Let’s say you are in the market for a high-quality long range optic. Maybe you are a hunter on the plains of the midwest, or a you’re a beginning competition shooter looking into the sport, or maybe you are just a hand loader who wants to mix up his own long range formula. Whatever the reason you’re shooting long range, you need something that is going to allow you to stretch the legs of your rifle a bit.

When it comes to long-range shooting you can’t go cheap and expect the best results, you will need to spend a little bit of money, and if you are spending some of your cold hard cash you need to be aware of what a solid long range optic needs to succeed.

The Right Scope For The Hunt

The average deer rifle used to wear a 3-9 scope, and for good reason. Three power is low enough, with a large enough exit pupil and field of view for close shots in most applications, and nine power gives you plenty of magnification for longer shots.

A major percentage of people now want to choose scopes for whitetail deer with top magnifications of fourteen, or twenty, or even more.

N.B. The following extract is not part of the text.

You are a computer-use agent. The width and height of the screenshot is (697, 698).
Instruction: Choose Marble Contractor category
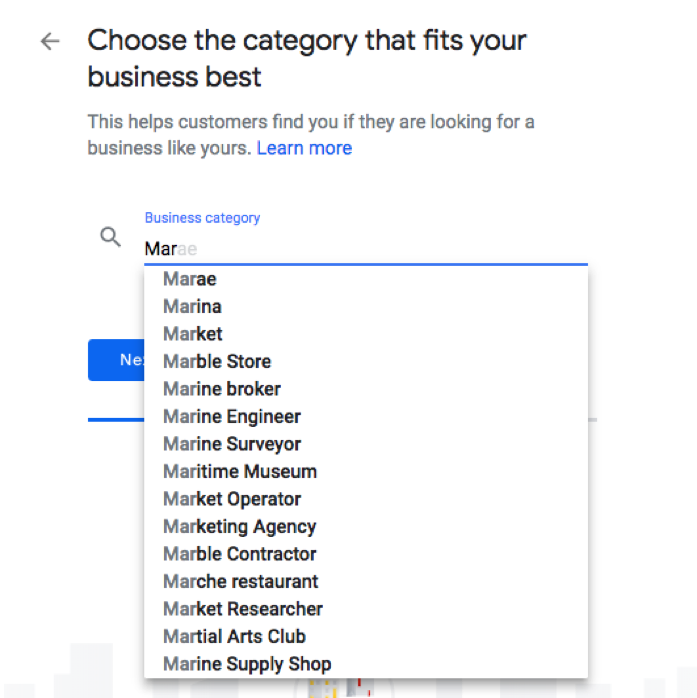coord(240,554)
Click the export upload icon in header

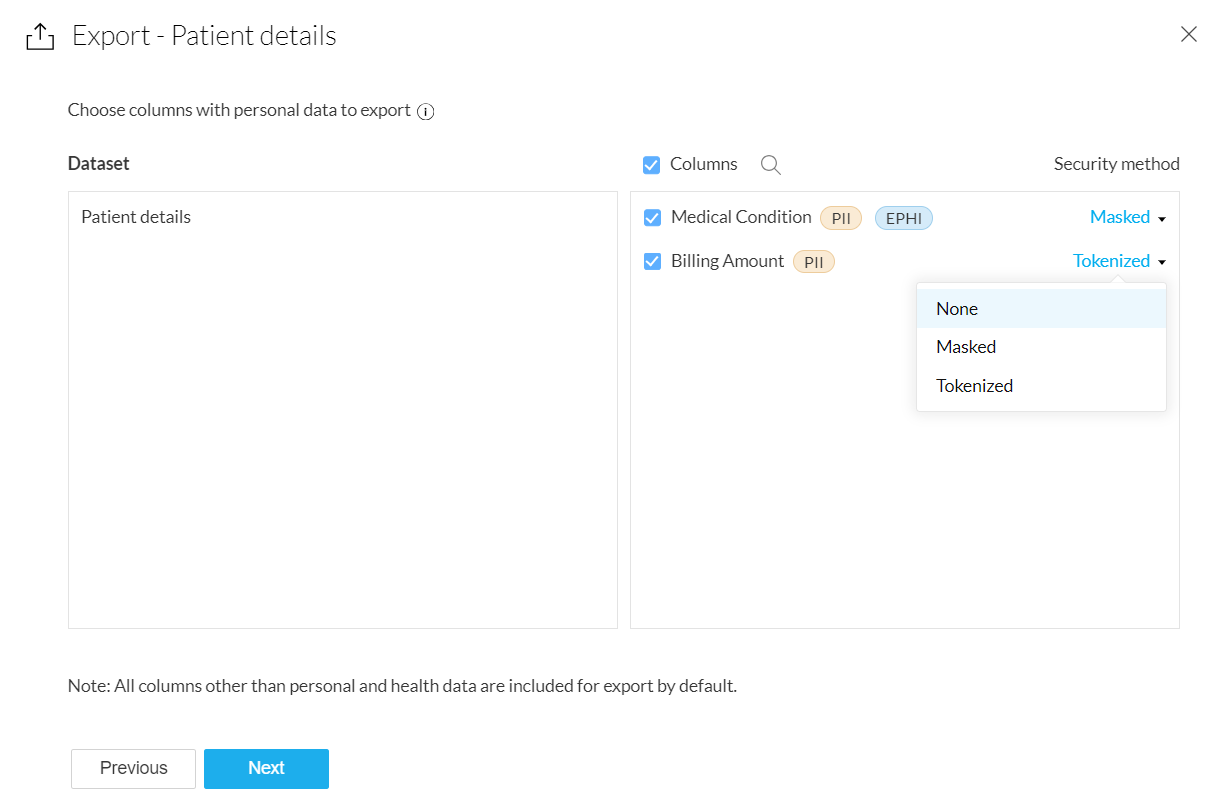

This is, more often than not, a mistake. Less is more. Use the kiss principle. Bells and whistles like giant turrets, lighted reticles, and bubble levels are often a waste, particularly in lower priced offerings.

To have them in a scope costs more and gives you a less usable, less reliable, and more complicated product. You have enough to do without troubling over how to work your scope. Quality scopes have quality attributes that can be relied on.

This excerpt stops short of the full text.